───── Provided records
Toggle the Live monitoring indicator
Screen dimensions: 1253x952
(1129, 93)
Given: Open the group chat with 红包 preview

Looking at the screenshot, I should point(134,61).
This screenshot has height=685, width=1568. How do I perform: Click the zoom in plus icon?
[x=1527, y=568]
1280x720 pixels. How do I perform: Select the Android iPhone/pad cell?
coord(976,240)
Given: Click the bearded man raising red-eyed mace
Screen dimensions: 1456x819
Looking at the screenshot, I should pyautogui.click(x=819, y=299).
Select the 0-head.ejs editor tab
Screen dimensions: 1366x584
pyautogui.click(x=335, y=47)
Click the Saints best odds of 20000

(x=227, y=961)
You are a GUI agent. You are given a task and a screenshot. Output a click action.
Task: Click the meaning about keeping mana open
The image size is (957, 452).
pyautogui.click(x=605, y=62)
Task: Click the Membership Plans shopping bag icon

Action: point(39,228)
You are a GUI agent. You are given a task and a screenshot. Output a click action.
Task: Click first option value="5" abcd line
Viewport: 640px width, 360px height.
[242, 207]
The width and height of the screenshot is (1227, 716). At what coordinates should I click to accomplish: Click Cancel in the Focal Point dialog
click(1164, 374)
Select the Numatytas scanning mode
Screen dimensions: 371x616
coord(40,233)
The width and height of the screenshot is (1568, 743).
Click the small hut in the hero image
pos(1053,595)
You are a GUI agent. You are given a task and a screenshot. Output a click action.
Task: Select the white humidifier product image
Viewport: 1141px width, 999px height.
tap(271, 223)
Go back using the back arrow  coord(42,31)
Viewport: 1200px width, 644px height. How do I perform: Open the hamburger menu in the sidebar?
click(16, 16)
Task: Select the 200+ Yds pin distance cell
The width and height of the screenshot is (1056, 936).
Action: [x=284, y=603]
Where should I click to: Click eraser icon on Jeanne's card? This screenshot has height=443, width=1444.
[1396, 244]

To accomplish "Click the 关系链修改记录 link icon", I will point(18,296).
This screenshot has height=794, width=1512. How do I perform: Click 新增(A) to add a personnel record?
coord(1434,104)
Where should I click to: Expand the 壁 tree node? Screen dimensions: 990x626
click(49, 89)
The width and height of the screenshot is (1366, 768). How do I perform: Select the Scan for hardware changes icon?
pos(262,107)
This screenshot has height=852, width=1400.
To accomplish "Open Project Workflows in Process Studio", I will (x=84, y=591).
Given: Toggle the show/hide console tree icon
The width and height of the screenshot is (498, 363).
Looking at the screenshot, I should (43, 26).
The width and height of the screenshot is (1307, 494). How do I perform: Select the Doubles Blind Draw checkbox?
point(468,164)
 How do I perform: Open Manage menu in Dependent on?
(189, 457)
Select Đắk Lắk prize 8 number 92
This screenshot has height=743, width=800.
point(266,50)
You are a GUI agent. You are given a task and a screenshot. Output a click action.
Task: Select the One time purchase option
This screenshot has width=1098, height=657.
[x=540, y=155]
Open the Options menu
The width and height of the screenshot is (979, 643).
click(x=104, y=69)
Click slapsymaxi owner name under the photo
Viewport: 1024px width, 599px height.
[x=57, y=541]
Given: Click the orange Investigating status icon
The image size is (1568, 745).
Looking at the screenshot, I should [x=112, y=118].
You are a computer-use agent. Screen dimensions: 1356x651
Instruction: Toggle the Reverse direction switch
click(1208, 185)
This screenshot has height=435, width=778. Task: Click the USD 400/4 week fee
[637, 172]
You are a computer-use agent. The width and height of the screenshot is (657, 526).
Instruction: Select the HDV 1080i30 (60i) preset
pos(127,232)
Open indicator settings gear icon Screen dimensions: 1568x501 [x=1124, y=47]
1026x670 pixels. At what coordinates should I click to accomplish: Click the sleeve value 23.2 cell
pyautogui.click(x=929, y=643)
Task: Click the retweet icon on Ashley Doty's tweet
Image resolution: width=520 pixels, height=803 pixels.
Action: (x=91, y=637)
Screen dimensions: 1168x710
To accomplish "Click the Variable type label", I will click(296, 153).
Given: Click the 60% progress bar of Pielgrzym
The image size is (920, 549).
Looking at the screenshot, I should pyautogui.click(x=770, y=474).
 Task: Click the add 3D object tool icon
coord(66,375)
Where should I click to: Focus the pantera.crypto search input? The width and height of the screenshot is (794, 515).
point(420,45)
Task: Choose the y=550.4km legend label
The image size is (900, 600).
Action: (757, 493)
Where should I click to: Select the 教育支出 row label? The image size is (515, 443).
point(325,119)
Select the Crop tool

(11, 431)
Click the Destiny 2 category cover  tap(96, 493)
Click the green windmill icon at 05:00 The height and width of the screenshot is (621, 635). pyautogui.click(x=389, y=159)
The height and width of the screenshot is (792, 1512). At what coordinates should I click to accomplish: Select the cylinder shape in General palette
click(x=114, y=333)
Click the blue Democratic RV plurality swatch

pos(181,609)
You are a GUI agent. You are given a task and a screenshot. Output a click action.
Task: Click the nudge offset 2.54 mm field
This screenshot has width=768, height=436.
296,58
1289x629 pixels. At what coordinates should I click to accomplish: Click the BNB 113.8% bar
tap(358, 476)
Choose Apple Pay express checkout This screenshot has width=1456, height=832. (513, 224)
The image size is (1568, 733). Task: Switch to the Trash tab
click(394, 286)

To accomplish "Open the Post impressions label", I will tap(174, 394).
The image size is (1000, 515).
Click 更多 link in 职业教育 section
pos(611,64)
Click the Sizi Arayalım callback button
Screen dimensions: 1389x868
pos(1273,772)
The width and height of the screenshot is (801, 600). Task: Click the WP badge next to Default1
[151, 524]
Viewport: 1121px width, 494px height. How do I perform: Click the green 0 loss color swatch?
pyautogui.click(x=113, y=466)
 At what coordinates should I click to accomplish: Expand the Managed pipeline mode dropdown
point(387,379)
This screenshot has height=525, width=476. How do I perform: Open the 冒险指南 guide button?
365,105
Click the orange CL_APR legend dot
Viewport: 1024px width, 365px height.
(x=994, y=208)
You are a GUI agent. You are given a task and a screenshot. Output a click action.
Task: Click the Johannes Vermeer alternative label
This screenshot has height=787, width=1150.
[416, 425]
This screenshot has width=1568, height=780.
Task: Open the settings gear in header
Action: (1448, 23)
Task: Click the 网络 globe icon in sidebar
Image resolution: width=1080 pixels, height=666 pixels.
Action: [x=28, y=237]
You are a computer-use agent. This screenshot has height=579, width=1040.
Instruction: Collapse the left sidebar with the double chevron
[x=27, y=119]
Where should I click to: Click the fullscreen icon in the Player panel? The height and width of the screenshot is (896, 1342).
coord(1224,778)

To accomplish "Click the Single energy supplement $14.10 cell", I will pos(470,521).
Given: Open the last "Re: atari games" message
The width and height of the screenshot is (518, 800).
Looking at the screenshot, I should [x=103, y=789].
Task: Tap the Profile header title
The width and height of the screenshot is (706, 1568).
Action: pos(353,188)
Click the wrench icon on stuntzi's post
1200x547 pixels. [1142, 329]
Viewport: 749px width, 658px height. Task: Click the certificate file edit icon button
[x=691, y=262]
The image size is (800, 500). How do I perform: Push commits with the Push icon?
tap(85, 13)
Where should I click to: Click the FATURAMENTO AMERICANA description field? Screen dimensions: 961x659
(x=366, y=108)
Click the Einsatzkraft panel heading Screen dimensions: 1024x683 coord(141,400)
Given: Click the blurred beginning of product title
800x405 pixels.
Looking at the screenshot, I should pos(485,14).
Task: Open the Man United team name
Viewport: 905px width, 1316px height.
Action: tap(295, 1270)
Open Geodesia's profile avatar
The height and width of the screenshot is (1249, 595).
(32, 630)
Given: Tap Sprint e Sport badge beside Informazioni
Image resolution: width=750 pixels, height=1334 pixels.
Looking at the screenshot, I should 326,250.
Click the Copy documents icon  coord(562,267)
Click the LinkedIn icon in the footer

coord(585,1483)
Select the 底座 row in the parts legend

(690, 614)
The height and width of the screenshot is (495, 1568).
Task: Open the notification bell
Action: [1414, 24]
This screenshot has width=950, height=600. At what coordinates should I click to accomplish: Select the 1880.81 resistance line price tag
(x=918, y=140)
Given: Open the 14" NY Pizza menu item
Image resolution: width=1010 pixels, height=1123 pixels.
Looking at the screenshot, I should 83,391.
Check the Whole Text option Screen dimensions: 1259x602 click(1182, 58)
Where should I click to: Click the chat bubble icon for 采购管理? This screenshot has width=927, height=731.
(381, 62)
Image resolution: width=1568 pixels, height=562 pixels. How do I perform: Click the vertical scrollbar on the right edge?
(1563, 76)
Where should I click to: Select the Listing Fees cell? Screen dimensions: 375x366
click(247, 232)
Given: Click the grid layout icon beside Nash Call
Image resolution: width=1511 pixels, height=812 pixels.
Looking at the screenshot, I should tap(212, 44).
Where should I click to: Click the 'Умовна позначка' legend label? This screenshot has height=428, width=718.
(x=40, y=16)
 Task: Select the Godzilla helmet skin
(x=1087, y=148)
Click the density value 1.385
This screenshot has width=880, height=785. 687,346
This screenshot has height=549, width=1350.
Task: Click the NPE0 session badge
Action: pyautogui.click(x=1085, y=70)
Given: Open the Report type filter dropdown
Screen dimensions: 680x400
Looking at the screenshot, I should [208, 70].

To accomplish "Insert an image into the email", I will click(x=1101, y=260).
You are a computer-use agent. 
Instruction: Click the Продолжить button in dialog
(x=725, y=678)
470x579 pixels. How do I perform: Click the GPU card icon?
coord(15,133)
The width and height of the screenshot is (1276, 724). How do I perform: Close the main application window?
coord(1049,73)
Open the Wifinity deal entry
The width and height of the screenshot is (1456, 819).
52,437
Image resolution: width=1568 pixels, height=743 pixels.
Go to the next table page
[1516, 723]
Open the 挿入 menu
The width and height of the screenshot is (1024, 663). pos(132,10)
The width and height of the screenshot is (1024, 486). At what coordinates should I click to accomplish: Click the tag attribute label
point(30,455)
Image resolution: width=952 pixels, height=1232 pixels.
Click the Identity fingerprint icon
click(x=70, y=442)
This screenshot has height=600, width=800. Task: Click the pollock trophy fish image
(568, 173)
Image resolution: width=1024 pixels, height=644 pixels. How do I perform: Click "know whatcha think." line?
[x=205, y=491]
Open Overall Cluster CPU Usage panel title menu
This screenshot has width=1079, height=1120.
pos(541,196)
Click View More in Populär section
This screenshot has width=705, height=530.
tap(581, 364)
──────────
Please give an exact copy of the lines above, beginning with the line containing "Image resolution: width=1010" and running through the line containing "Given: Open the Report type filter dropdown", and of no other lines.

→ **Response to this task**
Image resolution: width=1010 pixels, height=1123 pixels.
Looking at the screenshot, I should 83,391.
Check the Whole Text option Screen dimensions: 1259x602 click(1182, 58)
Where should I click to: Click the chat bubble icon for 采购管理? This screenshot has width=927, height=731.
(381, 62)
Image resolution: width=1568 pixels, height=562 pixels. How do I perform: Click the vertical scrollbar on the right edge?
(1563, 76)
Where should I click to: Select the Listing Fees cell? Screen dimensions: 375x366
click(247, 232)
Given: Click the grid layout icon beside Nash Call
Image resolution: width=1511 pixels, height=812 pixels.
Looking at the screenshot, I should tap(212, 44).
Where should I click to: Click the 'Умовна позначка' legend label? This screenshot has height=428, width=718.
(x=40, y=16)
 Task: Select the Godzilla helmet skin
(x=1087, y=148)
Click the density value 1.385
This screenshot has width=880, height=785. 687,346
This screenshot has height=549, width=1350.
Task: Click the NPE0 session badge
Action: pyautogui.click(x=1085, y=70)
Given: Open the Report type filter dropdown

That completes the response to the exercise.